C'est ici que je dois vous mettre en garde. Au cours de mes recherches, j'ai failli tomber dans le panneau du prix d'appel. Un soir, j'ai trouvé une offre qui me faisait économiser presque un plein de gasoil par mois. C'était tentant. Mais en regardant de plus près les petites lignes, j'ai vu que la franchise — ce que l'on garde à sa charge en cas de pépin — était énorme.

Un homme tenant une chemise cartonnée contenant des factures et des contrats d'assurance.

Arrêtez de chercher systématiquement le prix le plus bas. Certains assureurs compensent la baisse de prime par des franchises cachées qui vous ruineront en cas de sinistre. C'est un peu comme acheter un camion pas cher mais découvrir que chaque passage au garage vous coûte le prix d'un moteur neuf parce que rien n'est couvert. J'ai préféré payer un tout petit peu plus que l'offre la moins chère pour garder une franchise qui reste gérable. Si je dois sortir la moitié de mon épargne de précaution juste parce qu'on m'a rayé une portière sur le parking du supermarché, ce n'est pas une économie, c'est un pari risqué.

J'ai aussi remarqué que mon bonus de 0.50 n'était pas valorisé de la même façon partout. Certains assureurs proposent des 'bonus à vie' ou des réductions supplémentaires après quelques années à ce niveau. En simplifiant les garanties inutiles sur ma vieille voiture (passer du 'tous risques' à un 'tiers étendu' intelligent), le prix a chuté de façon spectaculaire sans même que j'aie besoin de sacrifier ma tranquillité d'esprit.

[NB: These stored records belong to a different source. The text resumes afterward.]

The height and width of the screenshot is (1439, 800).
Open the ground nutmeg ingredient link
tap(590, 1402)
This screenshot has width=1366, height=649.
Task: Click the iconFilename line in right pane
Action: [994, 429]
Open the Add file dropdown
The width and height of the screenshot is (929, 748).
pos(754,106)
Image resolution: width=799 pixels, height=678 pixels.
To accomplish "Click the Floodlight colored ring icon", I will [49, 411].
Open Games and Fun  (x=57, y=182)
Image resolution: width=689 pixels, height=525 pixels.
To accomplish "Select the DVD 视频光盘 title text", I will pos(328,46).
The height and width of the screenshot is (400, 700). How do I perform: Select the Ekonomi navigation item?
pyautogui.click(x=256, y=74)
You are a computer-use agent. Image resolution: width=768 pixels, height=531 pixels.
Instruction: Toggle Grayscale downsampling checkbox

Bilan d'un samedi pluvieux en mars

Un samedi pluvieux en mars, j'ai enfin finalisé la migration de deux de mes contrats : l'auto et l'habitation. Le processus a été plus fluide que ce que je craignais. Ce n'est pas de la magie financière, c'est juste du tri de bureau. Mon budget respire mieux, et j'ai l'impression d'avoir repris le volant de mes finances plutôt que de me laisser traîner par la remorque.

Au final, j'ai appris qu'en assurance, comme dans le transport, l'inertie coûte cher. En prenant quelques heures sur plusieurs mois pour éplucher ces contrats, j'ai dégagé une somme qui nous a permis de voir venir les prochaines factures d'énergie sans trop grincer des dents. Cela m'a même donné un peu d'air pour prévoir comment partir en vacances moins cher en famille après mes essais de l'été dernier. Ce n'est pas parce qu'on fait attention à chaque ligne de dépense qu'on ne peut pas profiter, au contraire : on profite mieux parce qu'on sait où va chaque euro.

Si vous hésitez encore, dites-vous que l'assureur ne viendra jamais vous voir pour vous dire que vous payez trop cher. C'est à vous de soulever le capot et de regarder si le moteur tourne rond. Ce n'est pas une question d'être un expert, c'est juste une question de bon sens paysan et de ne pas laisser la poussière s'accumuler sur les factures qui fâchent.